◆ GIVEN TASK 1:
From the forum thread on complex numbers in mathcomp below, reproduce the stretch from "Variable w z: algC." through "type Check 1 +i* 2." word for word.
◆ GIVEN TASK 2:
In the forum thread on complex numbers in mathcomp below, condense the paragraph beginning "The inductive type complex" into a short bulleted list that keeps its main facts.
◆ GIVEN TASK 3:
Pick up the forum thread on complex numbers in mathcomp below immediately after its final sentence, and carry it forward.

◆ SUPPLIED PASSAGE:
***
I'm trying to understand how to work with complex numbers with mathcomp and affiliated:
Section WithRealClosed.
From mathcomp Require Import rat.
From mathcomp.real_closed Require Import complex realalg.
Open Scope complex_scope.
Definition RR := { realclosure rat }.
Definition CC := complex RR.
Check 1 +i* 2.
Compute Re (1 +i* 2).
Compute Im (1 +i* 2).
Variable w z: CC.
Check w.
Check Re w.
Fail Check w + z.
End WithRealClosed.
Section WithField.
From mathcomp Require Import algC.
Open Scope C_scope.
Check Crat.
Fail Check 'i.
Variable w z: algC.
Fail Check w + z.
End WithField.
I have to say it isn't clear :-/
The inductive type complex
is a parameterized type of pairs of two elements of the same type, with the first project named Re
and the second project named Im
. It does not assume that the type satisfies any property.
When you type Check 1 +i* 2.
***
◆ DATA EXCERPT:

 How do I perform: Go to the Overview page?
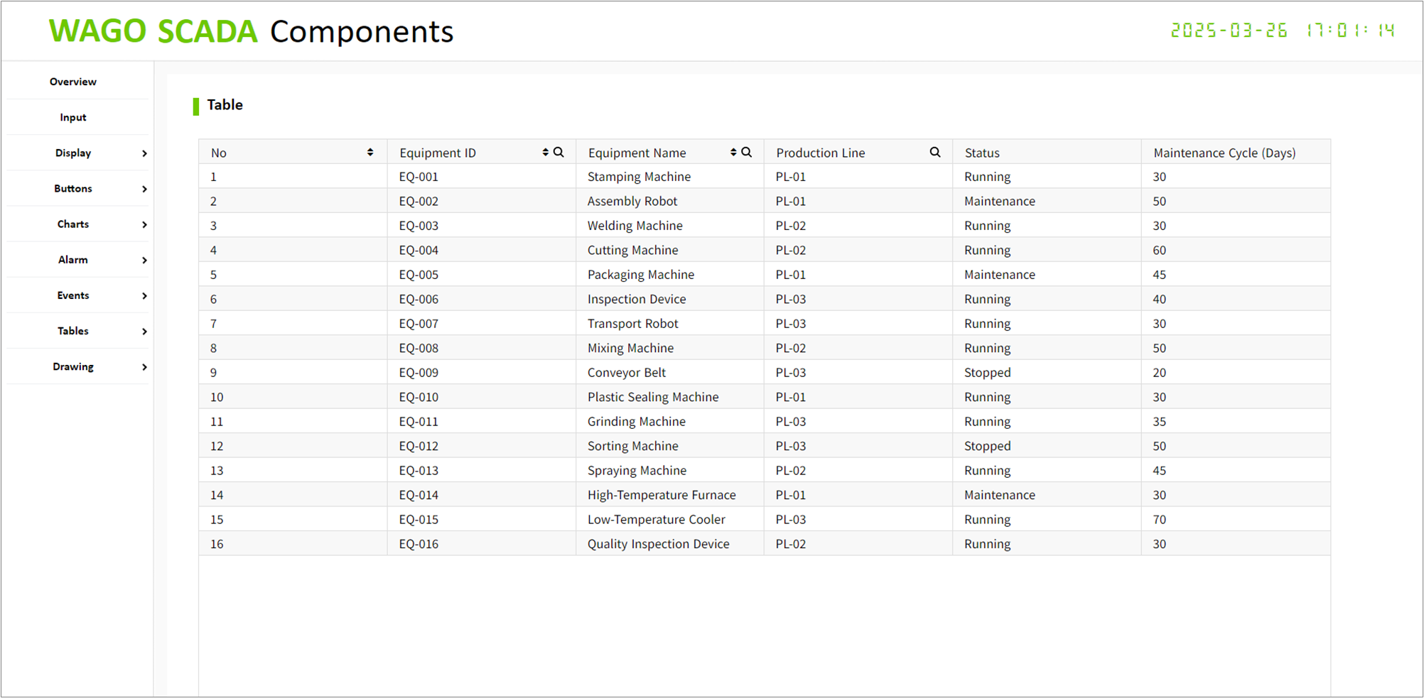[x=73, y=82]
***
◆ TASK RESULT 1:
Variable w z: algC.
Fail Check w + z.
End WithField.
I have to say it isn't clear :-/
The inductive type complex
is a parameterized type of pairs of two elements of the same type, with the first project named Re
and the second project named Im
. It does not assume that the type satisfies any property.
When you type Check 1 +i* 2.

◆ TASK RESULT 2:
- `complex` is an inductive, parameterized type of pairs of two elements of the same type.
- The first element is named `Re`.
- The second element is named `Im`.
- It assumes no property of the underlying type.

◆ TASK RESULT 3:
Coq simply construct such a pair, with natural numbers 1 and 2 as the components, so this object is in type nat[i]. This type is not the type of natural numbers so natural number addition is not adapted to work on these numbers. If you do not open any other scope, "_ + _" is only interpreted as natural number addition.
Usually, in mathcomp, when you want to consider addition of numbers (that are not naturals), we work with a ring. A complex
construction over a type which is a ringType inherits the structure of being a ring, through the expected addition and multiplication of complex numbers with respect to their components.
The scope complex_scope
is not concerned with adding the notation for addition for complex numbers, because this is simply the addition for a ring. So, just because you opened the scope complex_scope
, it does not mean that +
will be understood as addition of complex numbers. It is still the default expecting two natural numbers.
If we want addition to parse and be interpreted correctly, we need to say that we want addition to be ring addition by default (and this will be inherited for any type that is at least as strong as a ring, like a field.
After the line Variable w z : CC.
you can actually write:
Check (w + z)%R.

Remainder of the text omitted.